Shortly after my second son was born, I took back my own last name. At the time, my husband was pursuing a Ph.D.; I was a housewife, young mother of two, former English teacher, and part-time wage earner who really needed to figure out what her life was going to be about. My symbolic name-retrieval—and all the thoughts leading up to it—marked the end of a time when I had all the answers and the beginning of an era of asking the right questions. I had set in motion changes which ultimately led to a career in quiltmaking. Now that I am in my fifth decade and have found some answers (this time unaccompanied by the arrogance of my youth), I've also learned that I can share my “wisdom” only with people who want to hear it. I am writing so that those people can find what I have to offer: comfort and company along the way.

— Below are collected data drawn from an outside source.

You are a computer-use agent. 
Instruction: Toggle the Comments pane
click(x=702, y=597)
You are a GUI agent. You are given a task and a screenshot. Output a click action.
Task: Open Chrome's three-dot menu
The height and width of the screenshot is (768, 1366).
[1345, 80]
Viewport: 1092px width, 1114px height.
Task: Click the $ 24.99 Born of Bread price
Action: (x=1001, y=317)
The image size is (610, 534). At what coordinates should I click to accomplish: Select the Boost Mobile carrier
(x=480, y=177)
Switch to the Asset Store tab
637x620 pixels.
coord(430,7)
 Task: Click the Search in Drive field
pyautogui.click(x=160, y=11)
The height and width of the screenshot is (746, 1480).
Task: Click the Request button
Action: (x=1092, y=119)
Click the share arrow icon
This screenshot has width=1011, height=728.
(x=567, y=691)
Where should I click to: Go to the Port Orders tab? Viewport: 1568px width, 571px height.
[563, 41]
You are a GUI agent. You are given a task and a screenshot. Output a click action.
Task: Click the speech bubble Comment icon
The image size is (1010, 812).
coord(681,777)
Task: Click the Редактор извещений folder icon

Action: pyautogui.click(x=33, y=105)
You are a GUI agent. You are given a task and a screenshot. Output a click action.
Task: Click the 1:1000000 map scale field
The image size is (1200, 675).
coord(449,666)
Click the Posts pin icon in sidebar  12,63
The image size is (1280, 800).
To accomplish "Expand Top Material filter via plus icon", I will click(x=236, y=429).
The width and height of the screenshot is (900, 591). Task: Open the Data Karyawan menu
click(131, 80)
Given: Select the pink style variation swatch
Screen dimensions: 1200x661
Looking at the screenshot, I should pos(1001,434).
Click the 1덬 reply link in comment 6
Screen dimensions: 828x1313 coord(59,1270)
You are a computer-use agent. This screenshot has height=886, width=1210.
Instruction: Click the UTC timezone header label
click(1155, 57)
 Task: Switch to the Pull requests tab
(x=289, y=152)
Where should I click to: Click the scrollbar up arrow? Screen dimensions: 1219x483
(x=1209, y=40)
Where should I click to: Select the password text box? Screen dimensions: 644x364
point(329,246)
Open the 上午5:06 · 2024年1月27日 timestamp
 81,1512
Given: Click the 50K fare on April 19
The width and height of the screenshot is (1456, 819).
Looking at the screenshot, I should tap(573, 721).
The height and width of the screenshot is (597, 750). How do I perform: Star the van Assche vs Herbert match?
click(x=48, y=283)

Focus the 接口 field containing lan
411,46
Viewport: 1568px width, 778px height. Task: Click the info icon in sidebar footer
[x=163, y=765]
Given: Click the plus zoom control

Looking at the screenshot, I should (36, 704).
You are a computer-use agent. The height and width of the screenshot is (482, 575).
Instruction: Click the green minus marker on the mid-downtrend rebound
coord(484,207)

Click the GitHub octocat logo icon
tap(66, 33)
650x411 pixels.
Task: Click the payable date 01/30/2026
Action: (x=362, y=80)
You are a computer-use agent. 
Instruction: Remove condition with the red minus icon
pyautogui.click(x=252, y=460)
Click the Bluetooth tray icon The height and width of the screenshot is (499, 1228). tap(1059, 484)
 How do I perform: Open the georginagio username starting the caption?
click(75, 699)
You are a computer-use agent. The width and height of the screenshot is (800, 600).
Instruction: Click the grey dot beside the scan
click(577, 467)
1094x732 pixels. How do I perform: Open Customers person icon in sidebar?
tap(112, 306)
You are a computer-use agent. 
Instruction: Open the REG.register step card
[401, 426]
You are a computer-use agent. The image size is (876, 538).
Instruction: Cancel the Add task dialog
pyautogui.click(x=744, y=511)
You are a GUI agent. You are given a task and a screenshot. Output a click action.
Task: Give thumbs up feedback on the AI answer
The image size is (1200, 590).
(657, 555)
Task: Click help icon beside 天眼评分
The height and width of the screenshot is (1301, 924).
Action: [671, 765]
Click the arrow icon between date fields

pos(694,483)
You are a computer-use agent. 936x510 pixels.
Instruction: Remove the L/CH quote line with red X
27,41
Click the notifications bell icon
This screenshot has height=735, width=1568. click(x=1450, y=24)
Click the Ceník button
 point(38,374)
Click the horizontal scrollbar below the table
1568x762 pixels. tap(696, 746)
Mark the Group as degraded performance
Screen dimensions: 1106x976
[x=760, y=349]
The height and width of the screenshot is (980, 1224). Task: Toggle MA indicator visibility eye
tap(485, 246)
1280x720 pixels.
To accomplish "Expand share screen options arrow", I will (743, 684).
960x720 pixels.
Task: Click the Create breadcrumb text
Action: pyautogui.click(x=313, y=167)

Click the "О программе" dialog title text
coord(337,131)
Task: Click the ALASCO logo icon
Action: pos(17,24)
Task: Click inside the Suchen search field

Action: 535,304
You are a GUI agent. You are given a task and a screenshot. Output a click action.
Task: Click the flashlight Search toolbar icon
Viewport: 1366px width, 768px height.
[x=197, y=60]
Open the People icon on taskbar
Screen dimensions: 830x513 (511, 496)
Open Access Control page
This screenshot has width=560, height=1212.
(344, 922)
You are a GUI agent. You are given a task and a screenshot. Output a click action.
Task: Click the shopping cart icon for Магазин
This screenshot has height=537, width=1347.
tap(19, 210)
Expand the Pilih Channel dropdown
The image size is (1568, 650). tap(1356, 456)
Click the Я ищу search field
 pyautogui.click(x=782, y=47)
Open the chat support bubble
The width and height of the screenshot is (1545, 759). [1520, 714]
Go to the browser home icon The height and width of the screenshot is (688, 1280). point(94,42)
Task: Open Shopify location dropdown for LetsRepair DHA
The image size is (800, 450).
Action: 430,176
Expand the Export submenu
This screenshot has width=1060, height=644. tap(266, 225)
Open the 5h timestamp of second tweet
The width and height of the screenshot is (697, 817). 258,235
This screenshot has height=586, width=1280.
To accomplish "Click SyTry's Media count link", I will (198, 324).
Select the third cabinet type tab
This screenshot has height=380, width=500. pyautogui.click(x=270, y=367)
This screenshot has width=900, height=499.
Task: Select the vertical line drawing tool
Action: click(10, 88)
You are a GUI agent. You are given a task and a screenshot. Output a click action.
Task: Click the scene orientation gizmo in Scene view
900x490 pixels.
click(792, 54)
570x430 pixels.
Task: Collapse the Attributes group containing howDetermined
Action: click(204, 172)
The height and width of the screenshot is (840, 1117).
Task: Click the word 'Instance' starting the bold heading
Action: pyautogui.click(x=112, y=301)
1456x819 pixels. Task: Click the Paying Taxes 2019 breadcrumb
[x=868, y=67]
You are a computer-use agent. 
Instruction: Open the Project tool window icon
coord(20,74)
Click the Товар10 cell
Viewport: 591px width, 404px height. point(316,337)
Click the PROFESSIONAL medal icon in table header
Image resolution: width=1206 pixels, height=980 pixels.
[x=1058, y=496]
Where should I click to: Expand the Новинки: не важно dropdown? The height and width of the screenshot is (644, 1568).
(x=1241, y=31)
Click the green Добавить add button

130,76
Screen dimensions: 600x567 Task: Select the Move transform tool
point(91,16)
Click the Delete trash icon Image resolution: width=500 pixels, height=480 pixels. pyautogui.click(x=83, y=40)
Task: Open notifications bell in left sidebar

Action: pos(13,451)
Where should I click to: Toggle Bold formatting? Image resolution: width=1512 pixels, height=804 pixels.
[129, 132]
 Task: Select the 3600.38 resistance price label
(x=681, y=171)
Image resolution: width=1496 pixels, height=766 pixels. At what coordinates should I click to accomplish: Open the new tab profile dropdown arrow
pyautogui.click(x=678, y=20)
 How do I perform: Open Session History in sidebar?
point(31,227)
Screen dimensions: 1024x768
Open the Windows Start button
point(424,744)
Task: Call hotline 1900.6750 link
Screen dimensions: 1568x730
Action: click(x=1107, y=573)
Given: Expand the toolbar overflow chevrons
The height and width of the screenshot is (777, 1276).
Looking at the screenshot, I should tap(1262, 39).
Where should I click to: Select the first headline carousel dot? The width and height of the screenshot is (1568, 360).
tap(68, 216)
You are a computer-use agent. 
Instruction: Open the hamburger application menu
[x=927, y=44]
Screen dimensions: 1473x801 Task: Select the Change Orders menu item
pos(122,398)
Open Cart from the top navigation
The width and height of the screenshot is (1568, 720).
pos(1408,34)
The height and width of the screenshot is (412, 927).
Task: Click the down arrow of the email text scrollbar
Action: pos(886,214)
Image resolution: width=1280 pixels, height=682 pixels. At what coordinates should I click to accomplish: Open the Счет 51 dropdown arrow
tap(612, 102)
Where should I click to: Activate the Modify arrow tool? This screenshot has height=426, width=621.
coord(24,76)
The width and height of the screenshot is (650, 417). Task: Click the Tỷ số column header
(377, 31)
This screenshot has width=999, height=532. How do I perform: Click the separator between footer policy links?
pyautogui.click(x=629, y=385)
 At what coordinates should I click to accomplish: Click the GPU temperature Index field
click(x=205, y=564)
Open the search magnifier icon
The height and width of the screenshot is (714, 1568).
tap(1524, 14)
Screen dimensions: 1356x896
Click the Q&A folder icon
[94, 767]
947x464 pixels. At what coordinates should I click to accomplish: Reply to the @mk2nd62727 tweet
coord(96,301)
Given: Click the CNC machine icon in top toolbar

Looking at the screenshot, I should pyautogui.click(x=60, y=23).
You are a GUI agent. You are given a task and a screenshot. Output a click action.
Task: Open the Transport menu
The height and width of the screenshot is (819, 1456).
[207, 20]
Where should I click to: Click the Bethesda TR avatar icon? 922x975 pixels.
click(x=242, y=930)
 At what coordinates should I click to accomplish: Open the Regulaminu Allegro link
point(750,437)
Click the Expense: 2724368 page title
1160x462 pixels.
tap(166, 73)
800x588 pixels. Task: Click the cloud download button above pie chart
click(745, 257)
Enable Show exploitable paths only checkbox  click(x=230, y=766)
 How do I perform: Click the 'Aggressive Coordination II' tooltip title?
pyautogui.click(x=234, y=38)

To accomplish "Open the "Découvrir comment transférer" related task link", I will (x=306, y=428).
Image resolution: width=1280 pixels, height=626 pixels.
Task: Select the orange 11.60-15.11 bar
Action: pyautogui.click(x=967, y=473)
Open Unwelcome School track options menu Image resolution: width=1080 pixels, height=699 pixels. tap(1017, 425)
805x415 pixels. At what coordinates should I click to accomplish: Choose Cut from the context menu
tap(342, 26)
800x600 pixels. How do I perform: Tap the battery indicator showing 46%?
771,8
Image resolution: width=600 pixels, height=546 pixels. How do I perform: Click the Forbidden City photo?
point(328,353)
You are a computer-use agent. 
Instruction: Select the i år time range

This blog will tell the story of how I became a professional quiltmaker. I have achieved neither artistic nor financial stardom. As far as I know, parents do not usually cradle their infants while murmuring hopes that their young offspring will some day become quiltmakers. Yet though I can imagine living many different lives, this path I've wandered onto rewards me well, allowing me to work with mind and hands together, feeling fulfilled without ever being bored. I've arrived at a pretty sweet spot and can tell you what the rewards and trade-offs have been. When I began a journey to discover what my life's contributions could possibly be, there were books (Jean Ray Laury's Getting It All Together at Home, Anne Truitt's Daybook, Madeleine L'Engle's Circle of Quiet come to mind) which helped me think things through, even though I had to find my own answers. Now I can offer a chronicle of how an ordinary person with ordinary talents and foibles gets to live in an extraordinarily lucky way, making objects which I hope are more beautiful than ugly, which travel farther and wider than I ever could, and which in all probability will outlast me. It is a story told in words and in quilts, and while the quilts always have an element of line, the story is not so linear. It turns out that I have made quilts not to express myself, but to learn who I am. While making a living, I have made myself a life.